Jednak najwybitniejszą postacią ruchu kobiecego w Kielcach była urodzona w Pińczowie Jadwiga Matkowska. Działała w PPS i PPS Frakcja Rewolucyjna, prowadziła tajne koła samokształceniowe . Ściśle współpracowała z Zofią Nałkowską w okresie, gdy ta przebywała w Kielcach. Matkowska była delegatką z Kielc na I Zjazd Kobiet w Warszawie. Działała również w Organizacji Bojowej PPS i PPS Frakcja Rewolucyjna, pomagała więźniom politycznym, prawdopodobnie mogła brać udział w zamachu na naczelnika więzienia. Za tę działalność została skazana na wieczne zesłanie na Syberię, jednak po rewolucji lutowej 1917 roku odzyskała wolność, a w 1918 roku wróciła do Kielc.
Przez cały okres walki o niepodległość, kobiety słyszały argument, że w sytuacji, gdy waży się istnienie ojczyzny, ich sprawa jest „niepoważna”. Mimo ofiarności, mozolnej pracy, poświęcenia i odwagi, jakimi wykazały się w latach 1914-1918, nie doczekały się wdzięczności w postaci przyznania im praw obywatelskich na równi z mężczyznami. W 1917 roku emancypantki ze wszystkich zaborów zwołały wspólną konferencję o prawach kobiet i wybrały delegatki z Justyną Budzińską-Tylicką na czele, która miała prowadzić rozmowy o prawach wyborczych kobiet z dopiero co formującym się nowym polskim rządem. Naczelnik państwa, marszałek Józef Piłsudski, nie był skłonny spełnić ich żądań. 28 listopada 1918 roku kazał delegatkom przez wiele godzin czekać na mrozie pod swoją willą. Zdeterminowane kobiety stukały parasolkami w okna willi marszałka, który w końcu podpisał dekret o przyznaniu praw wyborczych kobietom i w styczniu 1919 roku Polki wzięły czynny i bierny udział w wyborach do Sejmu Ustawodawczego. Dostało się do niego 8 działaczek, reprezentujących wszystkie środowiska polityczne: Zofia Moczydłowska z Narodowego Zjednoczenia Ludowego, Anna Piasecka i Franciszka Wilczkowiakowa z Narodowej Partii Robotniczej, Zofia Sokolnicka i Gabriela Balicka-Iwanowska z obozu endecji, Irena Kosmowska i Jadwiga Dziubińska z PSL „Wyzwolenie” oraz Zofia Moraczewska z Polskiej Partii Socjalno-Demokratycznej.
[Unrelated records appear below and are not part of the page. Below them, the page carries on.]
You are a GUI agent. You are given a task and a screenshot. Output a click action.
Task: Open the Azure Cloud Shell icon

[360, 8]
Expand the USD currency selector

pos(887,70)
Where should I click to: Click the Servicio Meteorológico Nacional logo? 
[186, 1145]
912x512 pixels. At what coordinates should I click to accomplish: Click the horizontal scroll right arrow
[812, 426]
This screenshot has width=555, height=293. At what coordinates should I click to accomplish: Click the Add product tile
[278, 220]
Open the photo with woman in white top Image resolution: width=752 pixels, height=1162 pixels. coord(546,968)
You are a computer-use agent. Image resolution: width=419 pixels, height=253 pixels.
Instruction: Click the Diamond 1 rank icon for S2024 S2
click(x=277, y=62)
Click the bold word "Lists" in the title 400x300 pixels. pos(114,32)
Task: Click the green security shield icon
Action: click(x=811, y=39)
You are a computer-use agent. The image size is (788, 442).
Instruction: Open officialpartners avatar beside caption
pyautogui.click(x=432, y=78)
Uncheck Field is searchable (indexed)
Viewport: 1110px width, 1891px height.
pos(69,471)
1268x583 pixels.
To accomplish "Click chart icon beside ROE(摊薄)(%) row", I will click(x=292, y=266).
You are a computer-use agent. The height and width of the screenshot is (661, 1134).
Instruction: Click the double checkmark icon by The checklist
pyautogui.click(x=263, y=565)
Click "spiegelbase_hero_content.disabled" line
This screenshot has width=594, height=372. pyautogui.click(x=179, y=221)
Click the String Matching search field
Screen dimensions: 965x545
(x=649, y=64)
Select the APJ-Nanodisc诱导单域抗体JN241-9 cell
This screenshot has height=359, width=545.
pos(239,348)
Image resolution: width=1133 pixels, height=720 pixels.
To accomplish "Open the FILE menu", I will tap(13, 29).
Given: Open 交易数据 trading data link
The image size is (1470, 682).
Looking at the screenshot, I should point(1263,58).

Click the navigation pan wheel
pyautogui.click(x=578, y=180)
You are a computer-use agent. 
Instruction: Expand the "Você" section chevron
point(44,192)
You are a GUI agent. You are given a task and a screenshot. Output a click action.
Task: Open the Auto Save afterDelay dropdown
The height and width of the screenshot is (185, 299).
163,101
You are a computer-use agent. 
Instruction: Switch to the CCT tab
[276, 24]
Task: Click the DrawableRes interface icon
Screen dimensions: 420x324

Paulina Borek, członkini Rady Krajowej Partii Razem powiedziała: "98 lat temu kobiety wywalczyły prawa wyborcze, a nadal są wielkimi nieobecnymi w polityce. Wystarczy spojrzeć na statystki: w obecnej kadencji Sejmu kobiet jest tylko 27%, a to i tak tylko ze względu na kwoty ustanowione w 2011 roku. Kwoty – czyli regulacje określające, że na listach wyborczych musi być co najmniej 35% osób jednej płci. Przed wprowadzaniem kwot, w kadencji rozpoczynającej się w roku 2007, w Sejmie było tylko 24% kobiet. Nasz region na tle tych statystyk wypada słabo. Obecnie na 16 reprezentantów w Sejmie z województwa świętokrzyskiego, tylko 3 z nich to kobiety (jedynie 19%). Podobna sytuacja jest w Radzie Miasta w Kielcach. Wybraliśmy cztery kadencje – obecną i trzy poprzednie i w sposób symboliczny – za pomocą happeningu - zaprezentowaliśmy procentowy udział kobiet w każdej z tych kadencji wykorzystując kolumny znajdujące się na pl. Artystów w Kielcach. Cała wysokość kolumny to 100% Radnych w jednej kadencji, a kolor różowy na kolumnie przedstawia procentowy udział kobiet. I tak w obecnej, siódmej kadencji, kobiet w Radzie Miasta jest 24%, w kadencji VI było ich 28%, V – 18%, IV – 11% (cztery kolumny wraz z różowym wskaźnikiem widoczne na dołączonych zdjęciach). I właśnie tutaj dzisiaj przyszliśmy – żeby zachęcić kobiety do działalności. Nasze hasło to: „inna polityka jest możliwa”, a ta inna polityka to polityka robiona przez wszystkie grupy społeczne. Nie ma potrzeby, żeby ktoś wypowiadał się w imieniu kobiet. Potrafimy mówić własnym głosem i same zadbać o swoje cele. Razem jest jedyną partią, która od początku istnienia głośno upomina się o prawa kobiet. Mamy statutowo zagwarantowane parytety we wszystkich władzach partyjnych, zarówno krajowych, jak i regionalnych. W wyborach parlamentarnych w 2015 roku byliśmy jedyną partią w Polsce, która na wszystkich listach wyborczych zachowała pełny suwak – kobiety na zmianę z mężczyznami. Zabiegi równościowe stosujemy wszędzie, również na naszych zwykłych, cotygodniowych spotkaniach – dbamy wówczas o to, by tak układać listę mówców, by kobiety mówiły na zmianę z mężczyznami. Poza tym organizowaliśmy Czarny Protest w całej Polsce i pomagaliśmy w Strajku Kobiet"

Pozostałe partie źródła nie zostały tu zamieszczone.